Tim Brown, Consultant Transplant Surgeon, explained: “In this case, our donor’s kidney was the best possible option for his daughter’s life saving transplant, so we had to ensure precise and complete excision of the cyst to retrieve maximum healthy tissue for transplantation.”

“We planned and rehearsed the surgery precisely, using an exact replica of the donor kidney containing the size and position of cyst, so my team knew the precise procedure required in the operating theatre. This level of insight is just not achievable with standard preoperative imaging,” he continued.

Tim Brown, Consultant Transplant Surgeon

In other words, the detailed 3D printed kidney model offered the surgical team more insight into Fenton’s father’s anatomy than 2D images or even 3D imaging on a screen could. The doctors say that being able to hold and tactilely examine the kidney model was advantageous to them in planning the best steps for the surgical procedure.

axial3D founder Daniel Crawford is getting used to this type of work. “We work with surgeons with the core aim to improve patient outcomes; reduce operating times and ultimately help advance surgical education and planning for the future,” he said. “We’re proud that our technology can have profound positive impacts on improving the quality and length of patients’ lives and we’re delighted that our work provided significant benefit for this family.”
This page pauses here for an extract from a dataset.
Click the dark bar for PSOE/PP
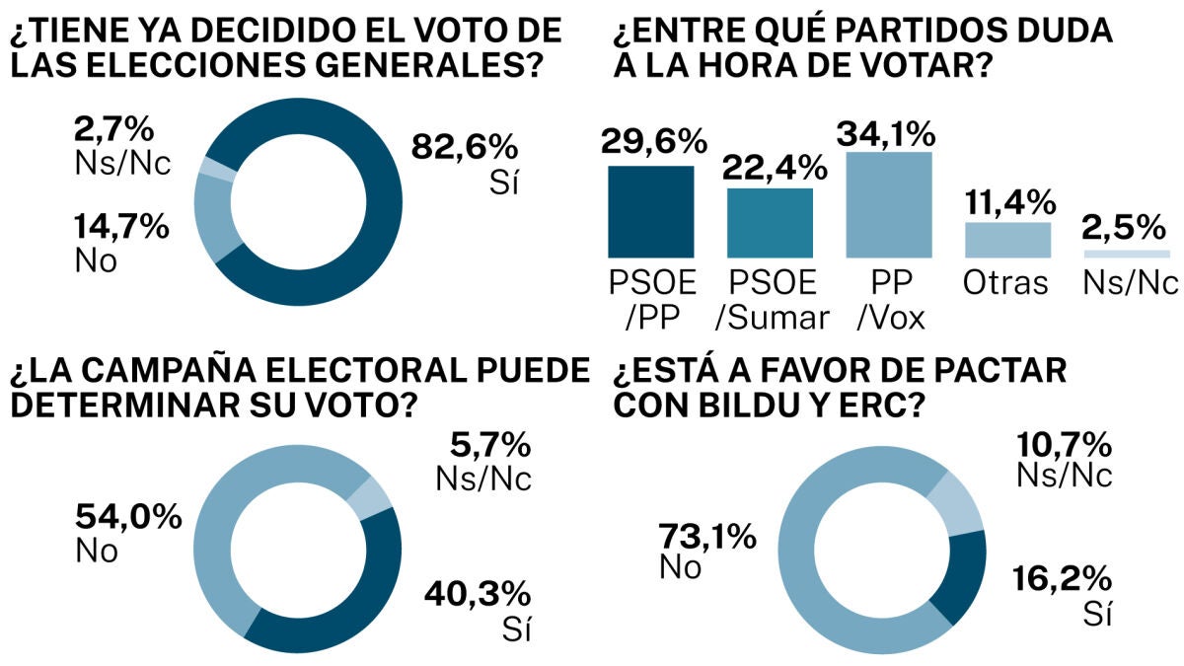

Ultimately, the cyst removal and transplant were a success, and Pauline Fenton now has the chance for a new life. According to a report, kidney transplants are not only beneficial to the receiving patient, however, as they also benefit health services in the long run by reducing treatment costs. (A single patient using dialysis can cost over £30,000 a year, while post-transplant costs are only about £5,000 a year.)

“Improving patient outcome is at the heart of what we do,” concluded Crawford. “We believe in today’s economy, where cost saving and efficiency is at the forefront of the NHS agenda, 3D printing offers an exciting opportunity for hospitals to reduce costs, elevate care, and most importantly, improve patient outcomes. Now that 3D prints are available via the NHS in Northern Ireland, we look forward to supporting more surgeons and patients with this technology.”

In addition to its innovative use of 3D printed surgical models, the operation was also the first case of a “complete excision of a Bosniak 2F renal cyst from a donor kidney without the requirement of revision surgery.”